• YOUR INSTRUCTIONS: Transcribe the data exactly.
STORED DATA section start
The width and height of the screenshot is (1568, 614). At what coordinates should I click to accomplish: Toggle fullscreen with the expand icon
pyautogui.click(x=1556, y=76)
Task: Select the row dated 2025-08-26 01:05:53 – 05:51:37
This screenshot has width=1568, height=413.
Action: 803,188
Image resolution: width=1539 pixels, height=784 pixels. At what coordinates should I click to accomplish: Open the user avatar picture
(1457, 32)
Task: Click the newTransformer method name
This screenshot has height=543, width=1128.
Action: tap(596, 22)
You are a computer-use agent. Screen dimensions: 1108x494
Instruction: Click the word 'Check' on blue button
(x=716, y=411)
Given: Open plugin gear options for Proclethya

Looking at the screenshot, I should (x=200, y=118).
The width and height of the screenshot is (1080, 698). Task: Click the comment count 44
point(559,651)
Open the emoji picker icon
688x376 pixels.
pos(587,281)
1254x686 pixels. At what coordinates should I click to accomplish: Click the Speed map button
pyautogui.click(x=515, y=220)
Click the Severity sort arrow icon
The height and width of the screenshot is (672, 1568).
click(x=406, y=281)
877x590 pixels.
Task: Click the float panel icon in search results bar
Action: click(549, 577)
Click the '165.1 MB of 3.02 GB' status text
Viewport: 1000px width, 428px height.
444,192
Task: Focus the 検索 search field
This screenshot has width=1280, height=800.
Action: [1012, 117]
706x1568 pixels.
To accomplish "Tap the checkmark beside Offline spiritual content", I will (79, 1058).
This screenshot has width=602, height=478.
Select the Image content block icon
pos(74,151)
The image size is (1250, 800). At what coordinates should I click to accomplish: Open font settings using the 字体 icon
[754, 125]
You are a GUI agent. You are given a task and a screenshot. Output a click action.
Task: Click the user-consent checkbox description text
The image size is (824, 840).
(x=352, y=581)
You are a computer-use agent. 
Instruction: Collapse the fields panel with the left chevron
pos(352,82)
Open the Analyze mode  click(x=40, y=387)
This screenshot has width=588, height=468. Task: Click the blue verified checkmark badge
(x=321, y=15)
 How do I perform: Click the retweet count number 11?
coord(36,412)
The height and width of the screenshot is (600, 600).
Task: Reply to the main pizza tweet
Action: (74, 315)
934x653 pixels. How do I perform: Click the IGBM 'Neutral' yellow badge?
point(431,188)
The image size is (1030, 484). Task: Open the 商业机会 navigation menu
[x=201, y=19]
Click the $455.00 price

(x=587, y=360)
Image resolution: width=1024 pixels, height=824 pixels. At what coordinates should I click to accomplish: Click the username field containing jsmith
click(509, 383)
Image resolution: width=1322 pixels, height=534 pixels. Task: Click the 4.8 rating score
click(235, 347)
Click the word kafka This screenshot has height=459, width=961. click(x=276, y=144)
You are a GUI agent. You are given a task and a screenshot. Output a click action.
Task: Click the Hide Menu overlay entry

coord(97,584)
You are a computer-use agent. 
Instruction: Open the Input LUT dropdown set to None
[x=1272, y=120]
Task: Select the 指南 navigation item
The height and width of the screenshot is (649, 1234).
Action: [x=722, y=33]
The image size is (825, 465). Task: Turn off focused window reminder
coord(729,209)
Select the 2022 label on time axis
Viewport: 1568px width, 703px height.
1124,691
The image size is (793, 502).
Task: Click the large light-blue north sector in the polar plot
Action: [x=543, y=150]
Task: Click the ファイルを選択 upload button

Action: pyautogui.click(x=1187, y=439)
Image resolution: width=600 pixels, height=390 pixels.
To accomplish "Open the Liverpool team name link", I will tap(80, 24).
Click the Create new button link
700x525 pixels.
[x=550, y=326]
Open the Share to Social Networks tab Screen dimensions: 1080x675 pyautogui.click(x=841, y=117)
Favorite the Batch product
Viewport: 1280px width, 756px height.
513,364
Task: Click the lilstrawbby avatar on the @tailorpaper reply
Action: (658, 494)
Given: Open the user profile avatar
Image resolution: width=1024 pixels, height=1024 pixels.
STORED DATA section end
• WRITTEN REPLY:
The width and height of the screenshot is (1568, 614). At what coordinates should I click to accomplish: Toggle fullscreen with the expand icon
pyautogui.click(x=1556, y=76)
Task: Select the row dated 2025-08-26 01:05:53 – 05:51:37
This screenshot has width=1568, height=413.
Action: 803,188
Image resolution: width=1539 pixels, height=784 pixels. At what coordinates should I click to accomplish: Open the user avatar picture
(1457, 32)
Task: Click the newTransformer method name
This screenshot has height=543, width=1128.
Action: tap(596, 22)
You are a computer-use agent. Screen dimensions: 1108x494
Instruction: Click the word 'Check' on blue button
(x=716, y=411)
Given: Open plugin gear options for Proclethya

Looking at the screenshot, I should (x=200, y=118).
The width and height of the screenshot is (1080, 698). Task: Click the comment count 44
point(559,651)
Open the emoji picker icon
688x376 pixels.
pos(587,281)
1254x686 pixels. At what coordinates should I click to accomplish: Click the Speed map button
pyautogui.click(x=515, y=220)
Click the Severity sort arrow icon
The height and width of the screenshot is (672, 1568).
click(x=406, y=281)
877x590 pixels.
Task: Click the float panel icon in search results bar
Action: click(549, 577)
Click the '165.1 MB of 3.02 GB' status text
Viewport: 1000px width, 428px height.
444,192
Task: Focus the 検索 search field
This screenshot has width=1280, height=800.
Action: [1012, 117]
706x1568 pixels.
To accomplish "Tap the checkmark beside Offline spiritual content", I will (79, 1058).
This screenshot has width=602, height=478.
Select the Image content block icon
pos(74,151)
The image size is (1250, 800). At what coordinates should I click to accomplish: Open font settings using the 字体 icon
[754, 125]
You are a GUI agent. You are given a task and a screenshot. Output a click action.
Task: Click the user-consent checkbox description text
The image size is (824, 840).
(x=352, y=581)
You are a computer-use agent. 
Instruction: Collapse the fields panel with the left chevron
pos(352,82)
Open the Analyze mode  click(x=40, y=387)
This screenshot has width=588, height=468. Task: Click the blue verified checkmark badge
(x=321, y=15)
 How do I perform: Click the retweet count number 11?
coord(36,412)
The height and width of the screenshot is (600, 600).
Task: Reply to the main pizza tweet
Action: (74, 315)
934x653 pixels. How do I perform: Click the IGBM 'Neutral' yellow badge?
point(431,188)
The image size is (1030, 484). Task: Open the 商业机会 navigation menu
[x=201, y=19]
Click the $455.00 price

(x=587, y=360)
Image resolution: width=1024 pixels, height=824 pixels. At what coordinates should I click to accomplish: Click the username field containing jsmith
click(509, 383)
Image resolution: width=1322 pixels, height=534 pixels. Task: Click the 4.8 rating score
click(235, 347)
Click the word kafka This screenshot has height=459, width=961. click(x=276, y=144)
You are a GUI agent. You are given a task and a screenshot. Output a click action.
Task: Click the Hide Menu overlay entry

coord(97,584)
You are a computer-use agent. 
Instruction: Open the Input LUT dropdown set to None
[x=1272, y=120]
Task: Select the 指南 navigation item
The height and width of the screenshot is (649, 1234).
Action: [x=722, y=33]
The image size is (825, 465). Task: Turn off focused window reminder
coord(729,209)
Select the 2022 label on time axis
Viewport: 1568px width, 703px height.
1124,691
The image size is (793, 502).
Task: Click the large light-blue north sector in the polar plot
Action: [x=543, y=150]
Task: Click the ファイルを選択 upload button

Action: pyautogui.click(x=1187, y=439)
Image resolution: width=600 pixels, height=390 pixels.
To accomplish "Open the Liverpool team name link", I will tap(80, 24).
Click the Create new button link
700x525 pixels.
[x=550, y=326]
Open the Share to Social Networks tab Screen dimensions: 1080x675 pyautogui.click(x=841, y=117)
Favorite the Batch product
Viewport: 1280px width, 756px height.
513,364
Task: Click the lilstrawbby avatar on the @tailorpaper reply
Action: (658, 494)
Given: Open the user profile avatar
Image resolution: width=1024 pixels, height=1024 pixels.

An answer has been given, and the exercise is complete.